Work to complete:
Leave no line out. Transcribe the whole listing exactly.

Available records:
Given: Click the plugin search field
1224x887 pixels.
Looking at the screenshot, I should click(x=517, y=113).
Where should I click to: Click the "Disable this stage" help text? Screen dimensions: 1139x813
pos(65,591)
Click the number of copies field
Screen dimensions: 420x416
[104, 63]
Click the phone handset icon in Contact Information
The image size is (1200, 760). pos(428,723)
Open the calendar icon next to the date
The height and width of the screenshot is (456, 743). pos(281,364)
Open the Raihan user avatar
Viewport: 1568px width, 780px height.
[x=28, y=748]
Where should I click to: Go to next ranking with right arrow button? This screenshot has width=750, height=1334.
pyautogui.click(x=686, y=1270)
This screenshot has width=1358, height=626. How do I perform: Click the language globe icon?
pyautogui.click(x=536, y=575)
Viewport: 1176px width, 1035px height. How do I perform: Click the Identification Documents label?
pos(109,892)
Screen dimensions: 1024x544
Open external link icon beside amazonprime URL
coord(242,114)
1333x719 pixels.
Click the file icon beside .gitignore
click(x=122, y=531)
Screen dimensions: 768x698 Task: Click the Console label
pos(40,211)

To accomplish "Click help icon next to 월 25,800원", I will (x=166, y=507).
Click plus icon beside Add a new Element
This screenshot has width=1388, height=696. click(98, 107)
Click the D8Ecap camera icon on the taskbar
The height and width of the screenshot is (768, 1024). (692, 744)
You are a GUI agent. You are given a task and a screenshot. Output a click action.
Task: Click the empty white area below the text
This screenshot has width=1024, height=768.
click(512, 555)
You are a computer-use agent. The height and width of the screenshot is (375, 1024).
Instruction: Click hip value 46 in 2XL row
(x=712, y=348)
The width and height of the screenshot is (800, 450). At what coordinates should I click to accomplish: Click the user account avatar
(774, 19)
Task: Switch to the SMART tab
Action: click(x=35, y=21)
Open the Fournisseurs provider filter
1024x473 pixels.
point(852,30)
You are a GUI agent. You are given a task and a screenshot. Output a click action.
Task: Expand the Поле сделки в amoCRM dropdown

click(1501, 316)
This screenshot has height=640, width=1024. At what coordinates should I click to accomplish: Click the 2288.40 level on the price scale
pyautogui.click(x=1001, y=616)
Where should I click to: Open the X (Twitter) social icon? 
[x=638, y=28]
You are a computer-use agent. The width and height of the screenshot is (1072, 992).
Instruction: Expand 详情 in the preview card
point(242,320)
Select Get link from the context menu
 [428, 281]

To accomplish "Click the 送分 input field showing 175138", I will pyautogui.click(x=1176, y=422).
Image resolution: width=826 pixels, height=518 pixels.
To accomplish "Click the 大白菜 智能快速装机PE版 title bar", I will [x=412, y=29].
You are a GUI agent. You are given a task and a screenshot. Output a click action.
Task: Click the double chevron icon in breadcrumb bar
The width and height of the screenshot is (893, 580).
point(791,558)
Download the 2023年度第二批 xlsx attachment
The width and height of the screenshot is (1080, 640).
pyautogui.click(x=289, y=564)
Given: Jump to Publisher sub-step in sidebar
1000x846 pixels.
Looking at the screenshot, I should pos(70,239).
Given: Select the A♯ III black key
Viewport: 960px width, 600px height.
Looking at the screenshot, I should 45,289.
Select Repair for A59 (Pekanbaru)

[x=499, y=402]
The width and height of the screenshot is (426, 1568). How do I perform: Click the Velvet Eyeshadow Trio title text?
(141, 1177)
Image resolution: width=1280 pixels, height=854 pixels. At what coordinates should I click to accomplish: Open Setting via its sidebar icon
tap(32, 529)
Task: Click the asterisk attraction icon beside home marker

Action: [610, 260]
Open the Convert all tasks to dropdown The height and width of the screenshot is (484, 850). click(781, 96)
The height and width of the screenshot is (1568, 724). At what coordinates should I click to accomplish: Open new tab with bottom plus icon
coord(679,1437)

Result for this task:
Given: Click the plugin search field
1224x887 pixels.
Looking at the screenshot, I should click(x=517, y=113).
Where should I click to: Click the "Disable this stage" help text? Screen dimensions: 1139x813
pos(65,591)
Click the number of copies field
Screen dimensions: 420x416
[104, 63]
Click the phone handset icon in Contact Information
The image size is (1200, 760). pos(428,723)
Open the calendar icon next to the date
The height and width of the screenshot is (456, 743). pos(281,364)
Open the Raihan user avatar
Viewport: 1568px width, 780px height.
[x=28, y=748]
Where should I click to: Go to next ranking with right arrow button? This screenshot has width=750, height=1334.
pyautogui.click(x=686, y=1270)
This screenshot has width=1358, height=626. How do I perform: Click the language globe icon?
pyautogui.click(x=536, y=575)
Viewport: 1176px width, 1035px height. How do I perform: Click the Identification Documents label?
pos(109,892)
Screen dimensions: 1024x544
Open external link icon beside amazonprime URL
coord(242,114)
1333x719 pixels.
Click the file icon beside .gitignore
click(x=122, y=531)
Screen dimensions: 768x698 Task: Click the Console label
pos(40,211)

To accomplish "Click help icon next to 월 25,800원", I will (x=166, y=507).
Click plus icon beside Add a new Element
This screenshot has width=1388, height=696. click(98, 107)
Click the D8Ecap camera icon on the taskbar
The height and width of the screenshot is (768, 1024). (692, 744)
You are a GUI agent. You are given a task and a screenshot. Output a click action.
Task: Click the empty white area below the text
This screenshot has width=1024, height=768.
click(512, 555)
You are a computer-use agent. The height and width of the screenshot is (375, 1024).
Instruction: Click hip value 46 in 2XL row
(x=712, y=348)
The width and height of the screenshot is (800, 450). At what coordinates should I click to accomplish: Click the user account avatar
(774, 19)
Task: Switch to the SMART tab
Action: click(x=35, y=21)
Open the Fournisseurs provider filter
1024x473 pixels.
point(852,30)
You are a GUI agent. You are given a task and a screenshot. Output a click action.
Task: Expand the Поле сделки в amoCRM dropdown

click(1501, 316)
This screenshot has height=640, width=1024. At what coordinates should I click to accomplish: Click the 2288.40 level on the price scale
pyautogui.click(x=1001, y=616)
Where should I click to: Open the X (Twitter) social icon? 
[x=638, y=28]
You are a computer-use agent. The width and height of the screenshot is (1072, 992).
Instruction: Expand 详情 in the preview card
point(242,320)
Select Get link from the context menu
 [428, 281]

To accomplish "Click the 送分 input field showing 175138", I will pyautogui.click(x=1176, y=422).
Image resolution: width=826 pixels, height=518 pixels.
To accomplish "Click the 大白菜 智能快速装机PE版 title bar", I will [x=412, y=29].
You are a GUI agent. You are given a task and a screenshot. Output a click action.
Task: Click the double chevron icon in breadcrumb bar
The width and height of the screenshot is (893, 580).
point(791,558)
Download the 2023年度第二批 xlsx attachment
The width and height of the screenshot is (1080, 640).
pyautogui.click(x=289, y=564)
Given: Jump to Publisher sub-step in sidebar
1000x846 pixels.
Looking at the screenshot, I should pos(70,239).
Given: Select the A♯ III black key
Viewport: 960px width, 600px height.
Looking at the screenshot, I should 45,289.
Select Repair for A59 (Pekanbaru)

[x=499, y=402]
The width and height of the screenshot is (426, 1568). How do I perform: Click the Velvet Eyeshadow Trio title text?
(141, 1177)
Image resolution: width=1280 pixels, height=854 pixels. At what coordinates should I click to accomplish: Open Setting via its sidebar icon
tap(32, 529)
Task: Click the asterisk attraction icon beside home marker

Action: [610, 260]
Open the Convert all tasks to dropdown The height and width of the screenshot is (484, 850). click(781, 96)
The height and width of the screenshot is (1568, 724). At what coordinates should I click to accomplish: Open new tab with bottom plus icon
coord(679,1437)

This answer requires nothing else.